Computer system/server 12 typically includes a variety of computer system readable media. Such media may be any available media that is accessible by computer system/server 12 and includes both volatile and nonvolatile media, removable and non-removable media.
The memory 28 may include computer system readable media in the form of volatile memory, such as Random Access Memory (RAM) 30 and/or cache memory 32. The computer system/server 12 may further include other removable/non-removable, volatile/nonvolatile computer system storage media. By way of example only, storage system 34 may be used to read from and write to non-removable, nonvolatile magnetic media (not shown in FIG. 5 and commonly referred to as a "hard drive"). Although not shown in FIG. 5, a magnetic disk drive for reading from and writing to a removable, nonvolatile magnetic disk (e.g., a "floppy disk") and an optical disk drive for reading from or writing to a removable, nonvolatile optical disk (e.g., a CD-ROM, DVD-ROM, or other optical media) may be provided. In these cases, each drive may be connected to bus 18 by one or more data media interfaces. Memory 28 may include at least one program product having a set (e.g., at least one) of program modules that are configured to carry out the functions of embodiments of the invention.
A program/utility 40 having a set (at least one) of program modules 42 may be stored, for example, in memory 28, such program modules 42 including, but not limited to, an operating system, one or more application programs, other program modules, and program data, each of which examples or some combination thereof may comprise an implementation of a network environment. Program modules 42 generally carry out the functions and/or methodologies of the described embodiments of the invention.

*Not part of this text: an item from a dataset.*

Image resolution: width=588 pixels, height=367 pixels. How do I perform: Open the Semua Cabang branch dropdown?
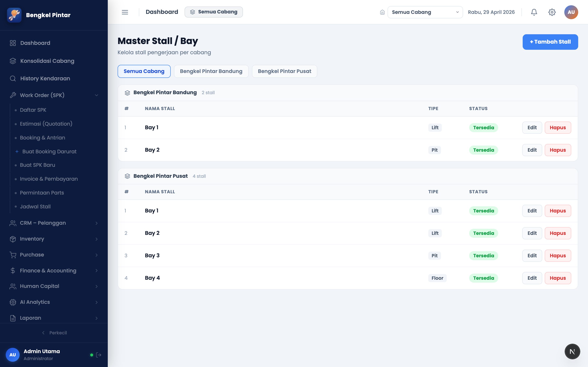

Computer system/server 12 may also communicate with one or more external devices 14 (e.g., keyboard, pointing device, display 24, etc.), one or more devices that enable a user to interact with computer system/server 12, and/or any device (e.g., network card, modem, etc.) that enables computer system/server 12 to communicate with one or more other computing devices. Such communication may be through an input/output (I/O) interface 22. Also, the computer system/server 12 may communicate with one or more networks (e.g., a Local Area Network (LAN), a Wide Area Network (WAN) and/or a public network, such as the Internet) via the network adapter 20. As shown in FIG. 5, network adapter 20 communicates with the other modules of computer system/server 12 via bus 18. It should be appreciated that although not shown in the figures, other hardware and/or software modules may be used in conjunction with the computer system/server 12, including but not limited to: microcode, device drivers, redundant processing units, external disk drive arrays, RAID systems, tape drives, and data backup storage systems, among others.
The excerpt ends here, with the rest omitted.